[Work instruction]: Reproduce word for word, from the entries below, the line with "For every named", the line with "[Home] (27, 204)", and every line between them, and nothing more.

[Provided information]:

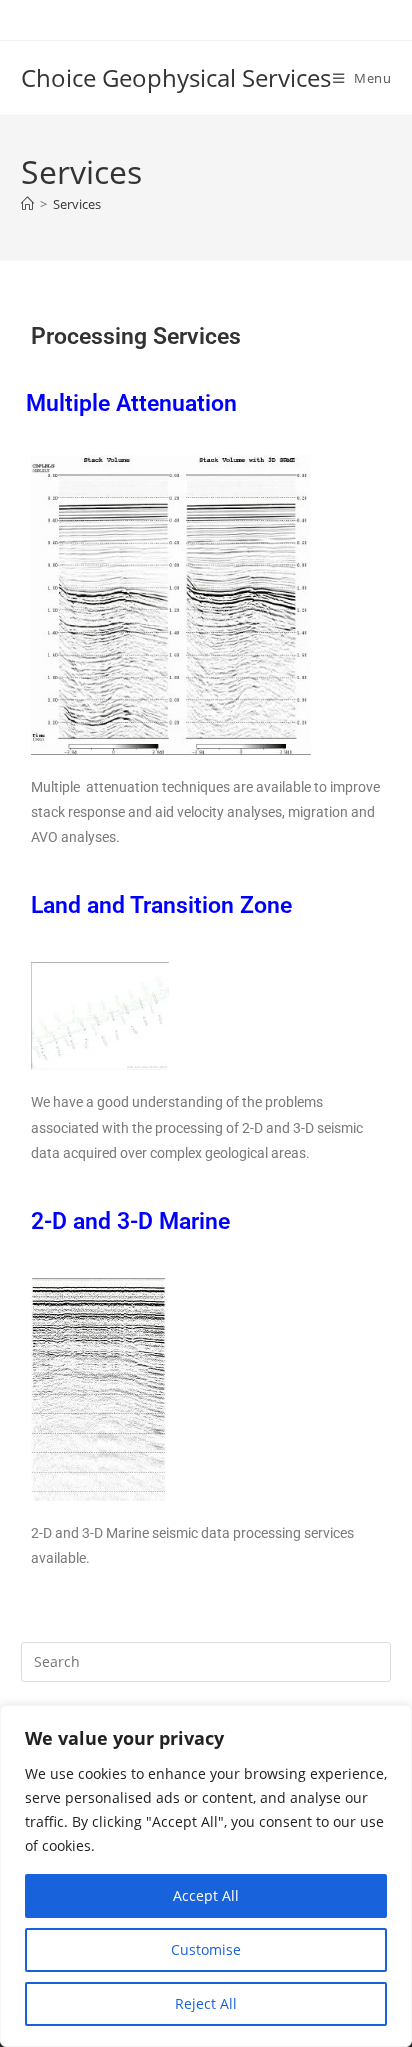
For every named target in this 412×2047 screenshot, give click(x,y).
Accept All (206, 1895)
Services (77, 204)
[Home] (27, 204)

* * *

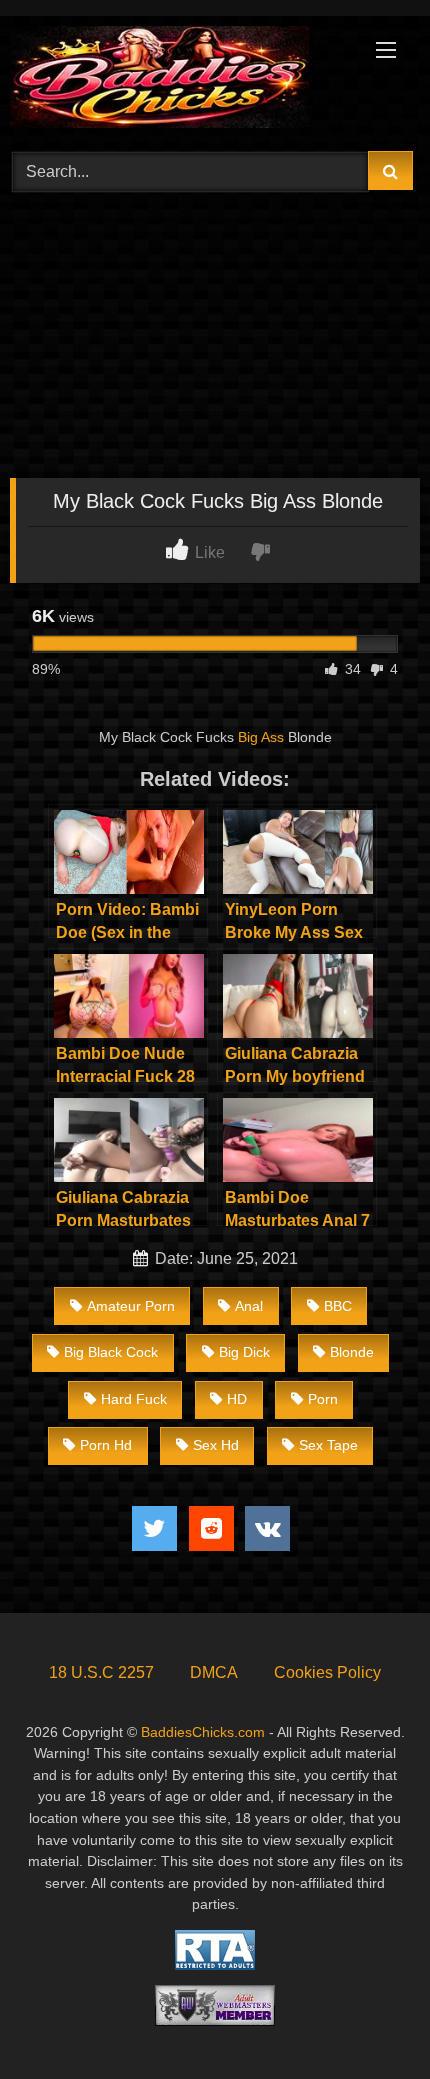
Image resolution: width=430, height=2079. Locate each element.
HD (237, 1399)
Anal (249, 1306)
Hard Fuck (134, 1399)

[Response box]:
For every named target in this 412×2047 screenshot, give click(x,y).
Accept All (206, 1895)
Services (77, 204)
[Home] (27, 204)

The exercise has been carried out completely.